### REQUIREMENTS:
Update the stretch of the listing from the line that contains "The width and" through the end of the listing by replacing "breadcrumb" with "navigation" and leaving everything else unchanged. Leave the pictures out of your answer.

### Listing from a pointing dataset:
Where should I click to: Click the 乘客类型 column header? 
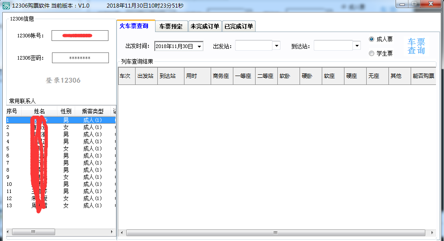[x=89, y=111]
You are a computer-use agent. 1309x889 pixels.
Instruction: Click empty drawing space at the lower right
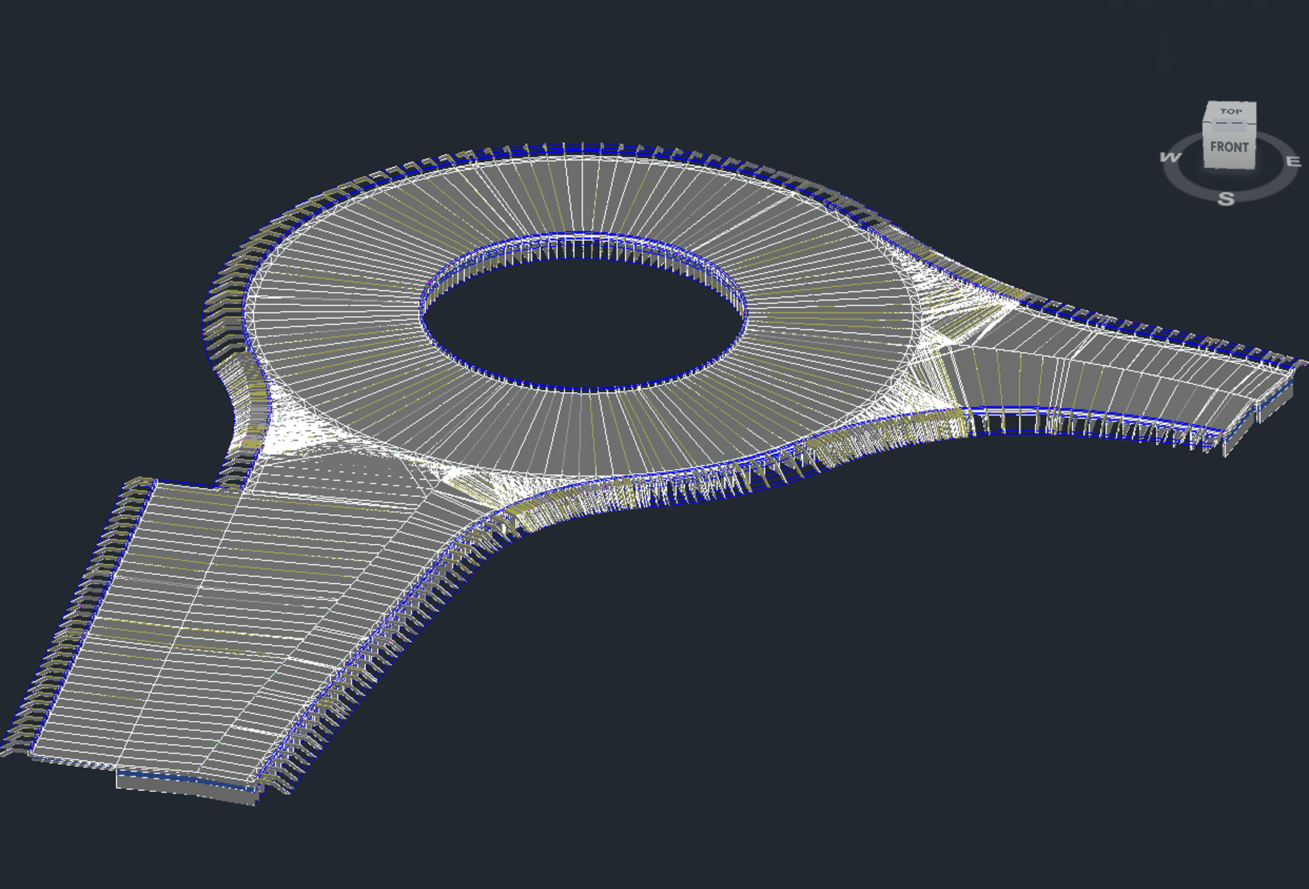coord(979,715)
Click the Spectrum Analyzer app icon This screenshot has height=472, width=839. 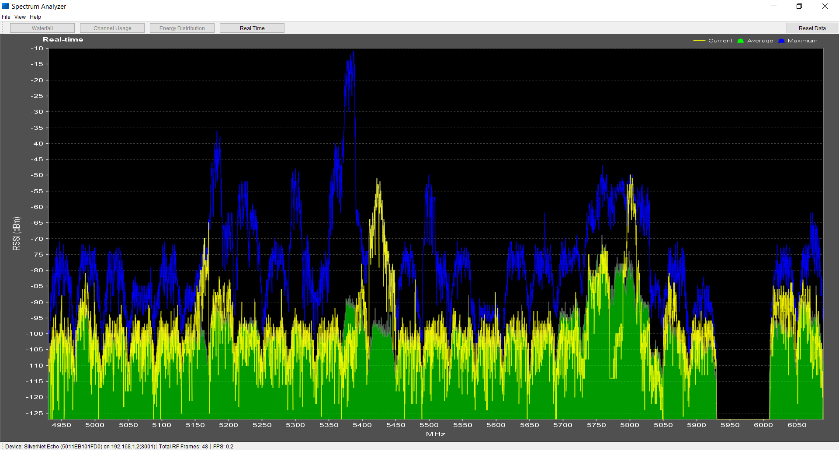point(5,6)
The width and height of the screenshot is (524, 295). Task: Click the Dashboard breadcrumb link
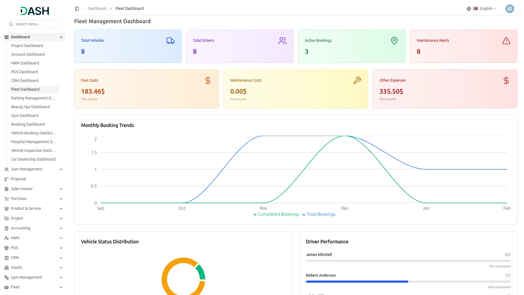click(x=97, y=9)
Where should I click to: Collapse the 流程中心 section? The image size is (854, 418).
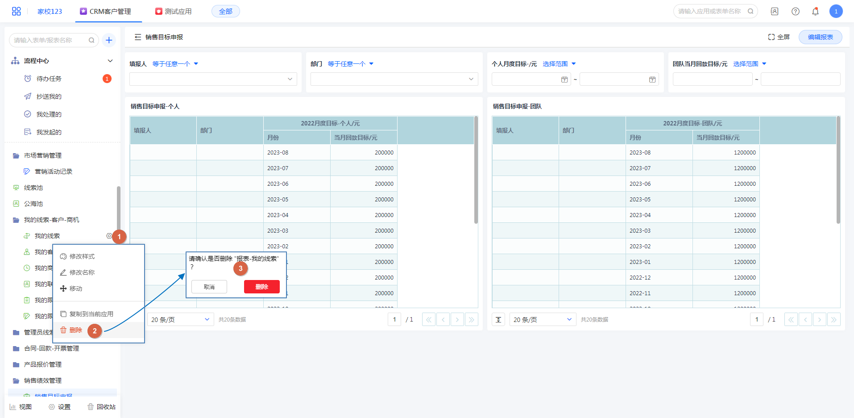(110, 61)
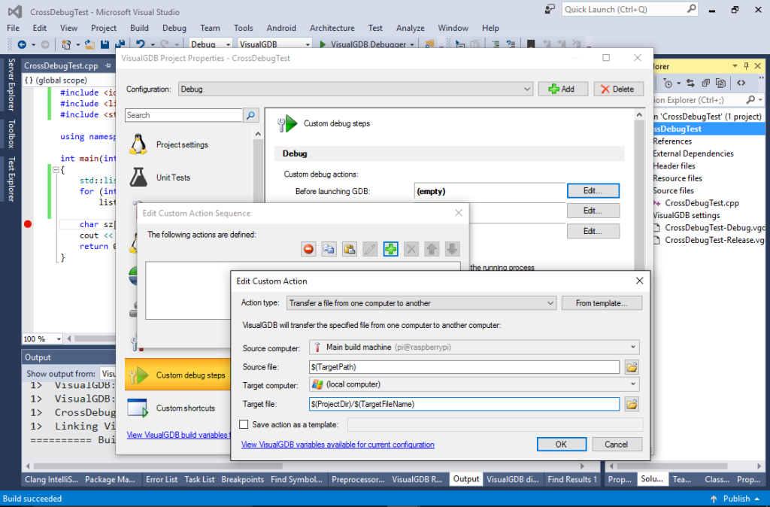Follow the View VisualGDB variables link
The height and width of the screenshot is (507, 770).
tap(337, 444)
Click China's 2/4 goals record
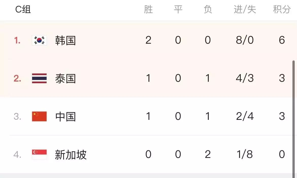 click(245, 117)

### SOLVED EXERCISE:
The width and height of the screenshot is (524, 295). Task: Click the Dashboard navigation link
click(x=97, y=9)
Where should I click to: Collapse the 流程中心 section? The image size is (854, 418).
(110, 61)
Follow the View VisualGDB variables link
The height and width of the screenshot is (507, 770).
tap(337, 444)
Click China's 2/4 goals record
 click(245, 117)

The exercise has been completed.